Your instructions: Note how many lines in these entries contain "notifications", and reply with that number alone.

Records to use:
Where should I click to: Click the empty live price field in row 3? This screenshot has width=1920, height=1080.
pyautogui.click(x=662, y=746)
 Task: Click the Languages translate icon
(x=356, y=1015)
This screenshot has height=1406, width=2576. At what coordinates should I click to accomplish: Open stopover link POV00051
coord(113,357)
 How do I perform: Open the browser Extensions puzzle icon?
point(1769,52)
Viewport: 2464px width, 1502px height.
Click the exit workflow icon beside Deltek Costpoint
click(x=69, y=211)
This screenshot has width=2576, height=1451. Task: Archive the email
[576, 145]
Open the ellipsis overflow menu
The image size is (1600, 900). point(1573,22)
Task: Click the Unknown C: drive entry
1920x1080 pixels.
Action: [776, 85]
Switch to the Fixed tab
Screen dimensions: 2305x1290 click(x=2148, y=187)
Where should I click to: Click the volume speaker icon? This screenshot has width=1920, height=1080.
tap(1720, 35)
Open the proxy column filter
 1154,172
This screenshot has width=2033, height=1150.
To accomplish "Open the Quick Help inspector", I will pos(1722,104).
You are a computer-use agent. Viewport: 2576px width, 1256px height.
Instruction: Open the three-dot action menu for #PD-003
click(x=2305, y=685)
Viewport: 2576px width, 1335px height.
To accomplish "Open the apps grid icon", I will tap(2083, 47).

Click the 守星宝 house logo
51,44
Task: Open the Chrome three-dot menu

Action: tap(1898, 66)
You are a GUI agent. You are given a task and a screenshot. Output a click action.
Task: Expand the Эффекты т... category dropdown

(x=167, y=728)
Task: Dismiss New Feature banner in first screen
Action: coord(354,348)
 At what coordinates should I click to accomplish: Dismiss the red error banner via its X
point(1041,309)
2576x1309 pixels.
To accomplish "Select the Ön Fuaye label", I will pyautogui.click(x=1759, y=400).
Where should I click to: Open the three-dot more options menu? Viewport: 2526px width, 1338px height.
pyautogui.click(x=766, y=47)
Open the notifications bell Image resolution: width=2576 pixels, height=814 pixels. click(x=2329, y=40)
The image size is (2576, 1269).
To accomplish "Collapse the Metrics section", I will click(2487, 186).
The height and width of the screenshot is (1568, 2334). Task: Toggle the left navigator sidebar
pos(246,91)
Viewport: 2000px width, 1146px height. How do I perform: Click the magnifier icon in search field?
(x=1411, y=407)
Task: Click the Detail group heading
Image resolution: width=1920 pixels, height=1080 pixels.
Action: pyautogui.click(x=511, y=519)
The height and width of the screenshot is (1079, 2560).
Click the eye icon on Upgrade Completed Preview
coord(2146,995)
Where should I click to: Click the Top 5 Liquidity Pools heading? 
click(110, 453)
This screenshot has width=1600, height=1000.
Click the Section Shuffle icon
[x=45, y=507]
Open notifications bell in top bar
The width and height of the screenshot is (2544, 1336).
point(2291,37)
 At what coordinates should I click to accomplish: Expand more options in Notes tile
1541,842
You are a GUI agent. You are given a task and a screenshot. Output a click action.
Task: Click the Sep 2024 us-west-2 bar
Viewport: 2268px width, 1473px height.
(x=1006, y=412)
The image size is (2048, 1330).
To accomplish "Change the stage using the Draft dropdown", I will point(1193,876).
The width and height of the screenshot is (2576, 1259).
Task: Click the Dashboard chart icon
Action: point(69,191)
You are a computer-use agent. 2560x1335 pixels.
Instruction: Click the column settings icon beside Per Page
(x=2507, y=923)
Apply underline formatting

Written response: 2